● **Task goal**
Filter the listing below, keeping every line that holds "video".

--- Exercise data Enclosed Below ---

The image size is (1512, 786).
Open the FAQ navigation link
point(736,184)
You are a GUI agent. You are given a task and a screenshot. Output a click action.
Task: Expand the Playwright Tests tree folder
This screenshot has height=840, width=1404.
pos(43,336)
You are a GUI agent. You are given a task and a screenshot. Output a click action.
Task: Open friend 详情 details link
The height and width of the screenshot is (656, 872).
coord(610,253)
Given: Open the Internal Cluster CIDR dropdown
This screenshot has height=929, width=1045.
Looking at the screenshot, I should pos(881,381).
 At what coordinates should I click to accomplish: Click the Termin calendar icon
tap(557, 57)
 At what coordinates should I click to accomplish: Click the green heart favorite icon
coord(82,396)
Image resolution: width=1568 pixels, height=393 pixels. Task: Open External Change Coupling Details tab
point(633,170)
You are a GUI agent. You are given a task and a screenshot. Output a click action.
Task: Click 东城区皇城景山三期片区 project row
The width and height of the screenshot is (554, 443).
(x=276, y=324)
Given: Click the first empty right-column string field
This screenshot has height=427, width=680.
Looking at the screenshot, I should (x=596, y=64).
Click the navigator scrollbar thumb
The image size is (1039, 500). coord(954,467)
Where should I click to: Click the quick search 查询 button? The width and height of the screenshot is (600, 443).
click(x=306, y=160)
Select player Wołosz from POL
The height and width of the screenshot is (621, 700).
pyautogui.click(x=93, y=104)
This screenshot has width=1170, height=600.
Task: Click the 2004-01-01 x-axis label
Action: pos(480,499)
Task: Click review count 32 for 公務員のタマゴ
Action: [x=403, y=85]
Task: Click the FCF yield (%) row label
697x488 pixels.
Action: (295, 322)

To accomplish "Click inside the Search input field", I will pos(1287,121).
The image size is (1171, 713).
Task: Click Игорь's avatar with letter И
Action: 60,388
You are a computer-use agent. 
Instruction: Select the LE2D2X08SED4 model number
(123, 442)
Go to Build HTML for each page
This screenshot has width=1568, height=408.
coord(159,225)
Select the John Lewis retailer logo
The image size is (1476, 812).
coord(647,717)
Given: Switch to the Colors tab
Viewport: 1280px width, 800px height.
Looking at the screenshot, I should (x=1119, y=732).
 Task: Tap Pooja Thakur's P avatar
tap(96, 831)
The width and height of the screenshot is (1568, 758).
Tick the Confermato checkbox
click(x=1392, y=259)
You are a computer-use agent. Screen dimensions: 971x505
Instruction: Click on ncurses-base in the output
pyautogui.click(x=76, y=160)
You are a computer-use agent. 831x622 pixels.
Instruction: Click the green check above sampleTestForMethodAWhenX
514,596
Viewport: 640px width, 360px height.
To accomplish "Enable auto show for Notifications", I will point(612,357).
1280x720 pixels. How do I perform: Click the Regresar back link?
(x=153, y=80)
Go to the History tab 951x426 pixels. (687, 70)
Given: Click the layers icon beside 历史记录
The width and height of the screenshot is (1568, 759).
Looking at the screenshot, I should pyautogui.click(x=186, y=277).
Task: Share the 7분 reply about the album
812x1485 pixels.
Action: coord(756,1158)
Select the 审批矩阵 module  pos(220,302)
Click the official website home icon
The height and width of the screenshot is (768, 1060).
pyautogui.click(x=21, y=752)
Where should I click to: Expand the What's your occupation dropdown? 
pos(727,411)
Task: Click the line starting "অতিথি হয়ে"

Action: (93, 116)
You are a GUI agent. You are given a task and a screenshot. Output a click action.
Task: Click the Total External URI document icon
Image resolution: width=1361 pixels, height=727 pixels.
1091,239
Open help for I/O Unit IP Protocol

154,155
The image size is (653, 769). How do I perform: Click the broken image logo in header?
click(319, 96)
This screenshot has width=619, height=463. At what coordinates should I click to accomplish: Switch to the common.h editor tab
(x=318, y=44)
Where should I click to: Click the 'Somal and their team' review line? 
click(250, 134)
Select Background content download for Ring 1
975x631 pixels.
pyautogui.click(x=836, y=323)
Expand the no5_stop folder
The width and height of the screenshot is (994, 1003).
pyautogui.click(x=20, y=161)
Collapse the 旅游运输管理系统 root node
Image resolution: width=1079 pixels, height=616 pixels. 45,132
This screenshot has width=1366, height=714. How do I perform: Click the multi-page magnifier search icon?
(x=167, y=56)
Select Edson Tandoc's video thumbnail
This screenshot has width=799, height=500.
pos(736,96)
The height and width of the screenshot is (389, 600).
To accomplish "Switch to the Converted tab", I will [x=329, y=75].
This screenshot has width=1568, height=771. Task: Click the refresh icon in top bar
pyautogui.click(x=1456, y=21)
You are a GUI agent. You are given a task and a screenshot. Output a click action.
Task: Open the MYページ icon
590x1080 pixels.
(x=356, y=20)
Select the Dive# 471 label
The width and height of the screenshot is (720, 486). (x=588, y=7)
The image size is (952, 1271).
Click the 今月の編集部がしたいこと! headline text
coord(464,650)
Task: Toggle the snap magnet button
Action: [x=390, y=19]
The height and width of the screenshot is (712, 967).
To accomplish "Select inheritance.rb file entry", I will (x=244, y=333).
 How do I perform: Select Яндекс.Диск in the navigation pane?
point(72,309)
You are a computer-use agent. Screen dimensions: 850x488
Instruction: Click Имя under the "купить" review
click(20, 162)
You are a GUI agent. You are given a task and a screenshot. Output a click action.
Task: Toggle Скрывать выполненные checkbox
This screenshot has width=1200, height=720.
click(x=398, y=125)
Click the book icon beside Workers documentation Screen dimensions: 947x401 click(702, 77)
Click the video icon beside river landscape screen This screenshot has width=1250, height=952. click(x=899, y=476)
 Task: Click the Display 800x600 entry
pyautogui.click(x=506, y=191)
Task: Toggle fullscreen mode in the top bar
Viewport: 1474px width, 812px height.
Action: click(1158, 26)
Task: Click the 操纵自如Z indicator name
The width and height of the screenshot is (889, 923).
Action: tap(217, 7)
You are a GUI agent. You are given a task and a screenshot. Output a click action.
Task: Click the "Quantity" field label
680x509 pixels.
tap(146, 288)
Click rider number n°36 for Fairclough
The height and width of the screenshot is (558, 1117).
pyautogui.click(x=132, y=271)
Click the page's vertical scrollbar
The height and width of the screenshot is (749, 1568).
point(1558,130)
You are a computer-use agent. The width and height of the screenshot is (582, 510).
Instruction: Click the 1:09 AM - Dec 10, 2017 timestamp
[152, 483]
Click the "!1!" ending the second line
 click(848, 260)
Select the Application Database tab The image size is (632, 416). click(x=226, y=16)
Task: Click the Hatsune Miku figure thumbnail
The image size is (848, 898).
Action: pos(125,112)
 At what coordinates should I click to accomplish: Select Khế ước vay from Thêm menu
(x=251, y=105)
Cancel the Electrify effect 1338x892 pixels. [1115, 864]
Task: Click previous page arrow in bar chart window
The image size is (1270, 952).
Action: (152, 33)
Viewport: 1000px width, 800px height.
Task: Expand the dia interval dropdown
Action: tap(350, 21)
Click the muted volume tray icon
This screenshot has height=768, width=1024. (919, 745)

--- End of Enclosed Exercise data ---

● **Result for this task**
Select Edson Tandoc's video thumbnail
Click the video icon beside river landscape screen This screenshot has width=1250, height=952. click(x=899, y=476)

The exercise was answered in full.